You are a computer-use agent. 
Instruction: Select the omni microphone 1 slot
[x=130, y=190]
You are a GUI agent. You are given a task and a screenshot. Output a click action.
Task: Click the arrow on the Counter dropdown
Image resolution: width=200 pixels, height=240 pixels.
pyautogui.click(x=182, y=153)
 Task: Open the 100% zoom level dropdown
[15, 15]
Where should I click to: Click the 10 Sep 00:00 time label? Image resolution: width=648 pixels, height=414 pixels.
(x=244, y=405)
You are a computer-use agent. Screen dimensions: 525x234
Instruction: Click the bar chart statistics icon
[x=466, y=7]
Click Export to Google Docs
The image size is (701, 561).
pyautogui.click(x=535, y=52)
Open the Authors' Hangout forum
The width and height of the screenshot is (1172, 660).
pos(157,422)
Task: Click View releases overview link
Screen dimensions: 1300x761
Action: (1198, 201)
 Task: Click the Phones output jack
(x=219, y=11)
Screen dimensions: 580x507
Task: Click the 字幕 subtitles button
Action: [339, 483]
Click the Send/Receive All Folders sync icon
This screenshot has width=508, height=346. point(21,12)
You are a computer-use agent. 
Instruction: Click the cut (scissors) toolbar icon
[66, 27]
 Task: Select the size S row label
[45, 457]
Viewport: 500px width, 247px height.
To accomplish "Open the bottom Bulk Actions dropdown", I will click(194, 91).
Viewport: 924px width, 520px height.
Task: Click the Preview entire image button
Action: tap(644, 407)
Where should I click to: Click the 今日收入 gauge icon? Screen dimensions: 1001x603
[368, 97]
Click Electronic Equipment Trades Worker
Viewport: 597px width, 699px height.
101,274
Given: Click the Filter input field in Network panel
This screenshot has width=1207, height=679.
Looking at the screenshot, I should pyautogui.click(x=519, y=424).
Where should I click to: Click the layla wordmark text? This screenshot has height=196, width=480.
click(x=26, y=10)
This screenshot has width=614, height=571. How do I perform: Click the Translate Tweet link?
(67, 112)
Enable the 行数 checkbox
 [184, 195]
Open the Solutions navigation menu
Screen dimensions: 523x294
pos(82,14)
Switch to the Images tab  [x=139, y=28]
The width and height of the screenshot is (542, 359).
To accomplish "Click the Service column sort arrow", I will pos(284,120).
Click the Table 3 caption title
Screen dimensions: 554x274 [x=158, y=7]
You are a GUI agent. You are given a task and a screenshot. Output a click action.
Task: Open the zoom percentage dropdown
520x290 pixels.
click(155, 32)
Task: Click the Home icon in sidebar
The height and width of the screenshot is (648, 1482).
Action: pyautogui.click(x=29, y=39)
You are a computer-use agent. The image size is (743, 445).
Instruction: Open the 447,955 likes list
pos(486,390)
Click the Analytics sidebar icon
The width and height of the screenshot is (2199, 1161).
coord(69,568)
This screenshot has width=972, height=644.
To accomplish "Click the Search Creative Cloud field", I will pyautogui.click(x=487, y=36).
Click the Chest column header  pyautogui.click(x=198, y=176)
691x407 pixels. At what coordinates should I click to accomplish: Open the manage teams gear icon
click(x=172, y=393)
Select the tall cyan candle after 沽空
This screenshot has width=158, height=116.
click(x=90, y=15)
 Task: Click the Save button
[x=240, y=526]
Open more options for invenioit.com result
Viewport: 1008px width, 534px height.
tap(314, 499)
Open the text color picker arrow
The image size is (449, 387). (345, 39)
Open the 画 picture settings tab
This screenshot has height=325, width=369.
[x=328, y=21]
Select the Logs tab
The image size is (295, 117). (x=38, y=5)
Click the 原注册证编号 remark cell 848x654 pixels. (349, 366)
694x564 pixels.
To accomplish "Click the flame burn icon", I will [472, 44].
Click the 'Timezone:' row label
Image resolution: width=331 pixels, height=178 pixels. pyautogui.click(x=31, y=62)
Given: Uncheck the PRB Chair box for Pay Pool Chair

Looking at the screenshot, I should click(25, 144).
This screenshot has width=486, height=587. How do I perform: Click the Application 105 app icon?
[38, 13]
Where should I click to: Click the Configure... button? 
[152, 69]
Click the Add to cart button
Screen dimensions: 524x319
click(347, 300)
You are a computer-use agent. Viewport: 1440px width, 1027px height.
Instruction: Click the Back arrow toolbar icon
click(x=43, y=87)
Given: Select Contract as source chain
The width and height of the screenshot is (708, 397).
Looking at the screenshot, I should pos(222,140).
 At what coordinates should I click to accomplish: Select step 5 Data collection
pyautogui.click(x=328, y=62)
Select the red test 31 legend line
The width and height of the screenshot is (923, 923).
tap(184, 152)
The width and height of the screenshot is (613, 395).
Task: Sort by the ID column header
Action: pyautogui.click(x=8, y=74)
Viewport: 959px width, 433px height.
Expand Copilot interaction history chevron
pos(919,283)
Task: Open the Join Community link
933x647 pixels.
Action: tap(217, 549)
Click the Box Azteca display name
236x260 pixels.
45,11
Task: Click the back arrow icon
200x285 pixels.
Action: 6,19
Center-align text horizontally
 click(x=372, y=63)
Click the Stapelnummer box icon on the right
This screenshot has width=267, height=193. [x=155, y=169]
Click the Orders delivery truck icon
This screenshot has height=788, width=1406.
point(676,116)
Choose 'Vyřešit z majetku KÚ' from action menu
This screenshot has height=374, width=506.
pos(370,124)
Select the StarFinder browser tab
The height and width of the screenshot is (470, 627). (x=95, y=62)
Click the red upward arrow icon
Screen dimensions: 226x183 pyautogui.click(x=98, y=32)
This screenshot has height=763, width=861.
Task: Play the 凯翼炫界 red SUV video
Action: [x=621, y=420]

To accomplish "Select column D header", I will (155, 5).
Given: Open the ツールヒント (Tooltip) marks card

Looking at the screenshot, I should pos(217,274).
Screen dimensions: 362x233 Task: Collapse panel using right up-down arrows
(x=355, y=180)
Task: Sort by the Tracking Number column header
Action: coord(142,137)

**Task details**: Set down the whole of the material again, exactly.

**Written answer**:
You are a computer-use agent. 
Instruction: Select the omni microphone 1 slot
[x=130, y=190]
You are a GUI agent. You are given a task and a screenshot. Output a click action.
Task: Click the arrow on the Counter dropdown
Image resolution: width=200 pixels, height=240 pixels.
pyautogui.click(x=182, y=153)
 Task: Open the 100% zoom level dropdown
[15, 15]
Where should I click to: Click the 10 Sep 00:00 time label? Image resolution: width=648 pixels, height=414 pixels.
(x=244, y=405)
You are a computer-use agent. Screen dimensions: 525x234
Instruction: Click the bar chart statistics icon
[x=466, y=7]
Click Export to Google Docs
The image size is (701, 561).
pyautogui.click(x=535, y=52)
Open the Authors' Hangout forum
The width and height of the screenshot is (1172, 660).
pos(157,422)
Task: Click View releases overview link
Screen dimensions: 1300x761
Action: (1198, 201)
 Task: Click the Phones output jack
(x=219, y=11)
Screen dimensions: 580x507
Task: Click the 字幕 subtitles button
Action: [339, 483]
Click the Send/Receive All Folders sync icon
This screenshot has width=508, height=346. point(21,12)
You are a computer-use agent. 
Instruction: Click the cut (scissors) toolbar icon
[66, 27]
 Task: Select the size S row label
[45, 457]
Viewport: 500px width, 247px height.
To accomplish "Open the bottom Bulk Actions dropdown", I will click(194, 91).
Viewport: 924px width, 520px height.
Task: Click the Preview entire image button
Action: tap(644, 407)
Where should I click to: Click the 今日收入 gauge icon? Screen dimensions: 1001x603
[368, 97]
Click Electronic Equipment Trades Worker
Viewport: 597px width, 699px height.
101,274
Given: Click the Filter input field in Network panel
This screenshot has width=1207, height=679.
Looking at the screenshot, I should pyautogui.click(x=519, y=424).
Where should I click to: Click the layla wordmark text? This screenshot has height=196, width=480.
click(x=26, y=10)
This screenshot has width=614, height=571. How do I perform: Click the Translate Tweet link?
(67, 112)
Enable the 行数 checkbox
 [184, 195]
Open the Solutions navigation menu
Screen dimensions: 523x294
pos(82,14)
Switch to the Images tab  [x=139, y=28]
The width and height of the screenshot is (542, 359).
To accomplish "Click the Service column sort arrow", I will pos(284,120).
Click the Table 3 caption title
Screen dimensions: 554x274 [x=158, y=7]
You are a GUI agent. You are given a task and a screenshot. Output a click action.
Task: Open the zoom percentage dropdown
520x290 pixels.
click(155, 32)
Task: Click the Home icon in sidebar
The height and width of the screenshot is (648, 1482).
Action: pyautogui.click(x=29, y=39)
You are a computer-use agent. The image size is (743, 445).
Instruction: Open the 447,955 likes list
pos(486,390)
Click the Analytics sidebar icon
The width and height of the screenshot is (2199, 1161).
coord(69,568)
This screenshot has width=972, height=644.
To accomplish "Click the Search Creative Cloud field", I will pyautogui.click(x=487, y=36).
Click the Chest column header  pyautogui.click(x=198, y=176)
691x407 pixels. At what coordinates should I click to accomplish: Open the manage teams gear icon
click(x=172, y=393)
Select the tall cyan candle after 沽空
This screenshot has width=158, height=116.
click(x=90, y=15)
 Task: Click the Save button
[x=240, y=526]
Open more options for invenioit.com result
Viewport: 1008px width, 534px height.
tap(314, 499)
Open the text color picker arrow
The image size is (449, 387). (345, 39)
Open the 画 picture settings tab
This screenshot has height=325, width=369.
[x=328, y=21]
Select the Logs tab
The image size is (295, 117). (x=38, y=5)
Click the 原注册证编号 remark cell 848x654 pixels. (349, 366)
694x564 pixels.
To accomplish "Click the flame burn icon", I will [472, 44].
Click the 'Timezone:' row label
Image resolution: width=331 pixels, height=178 pixels. pyautogui.click(x=31, y=62)
Given: Uncheck the PRB Chair box for Pay Pool Chair

Looking at the screenshot, I should click(25, 144).
This screenshot has width=486, height=587. How do I perform: Click the Application 105 app icon?
[38, 13]
Where should I click to: Click the Configure... button? 
[152, 69]
Click the Add to cart button
Screen dimensions: 524x319
click(347, 300)
You are a computer-use agent. Viewport: 1440px width, 1027px height.
Instruction: Click the Back arrow toolbar icon
click(x=43, y=87)
Given: Select Contract as source chain
The width and height of the screenshot is (708, 397).
Looking at the screenshot, I should pos(222,140).
 At what coordinates should I click to accomplish: Select step 5 Data collection
pyautogui.click(x=328, y=62)
Select the red test 31 legend line
The width and height of the screenshot is (923, 923).
tap(184, 152)
The width and height of the screenshot is (613, 395).
Task: Sort by the ID column header
Action: pyautogui.click(x=8, y=74)
Viewport: 959px width, 433px height.
Expand Copilot interaction history chevron
pos(919,283)
Task: Open the Join Community link
933x647 pixels.
Action: tap(217, 549)
Click the Box Azteca display name
236x260 pixels.
45,11
Task: Click the back arrow icon
200x285 pixels.
Action: 6,19
Center-align text horizontally
 click(x=372, y=63)
Click the Stapelnummer box icon on the right
This screenshot has width=267, height=193. [x=155, y=169]
Click the Orders delivery truck icon
This screenshot has height=788, width=1406.
point(676,116)
Choose 'Vyřešit z majetku KÚ' from action menu
This screenshot has height=374, width=506.
pos(370,124)
Select the StarFinder browser tab
The height and width of the screenshot is (470, 627). (x=95, y=62)
Click the red upward arrow icon
Screen dimensions: 226x183 pyautogui.click(x=98, y=32)
This screenshot has height=763, width=861.
Task: Play the 凯翼炫界 red SUV video
Action: [x=621, y=420]

To accomplish "Select column D header", I will (155, 5).
Given: Open the ツールヒント (Tooltip) marks card

Looking at the screenshot, I should pos(217,274).
Screen dimensions: 362x233 Task: Collapse panel using right up-down arrows
(x=355, y=180)
Task: Sort by the Tracking Number column header
Action: coord(142,137)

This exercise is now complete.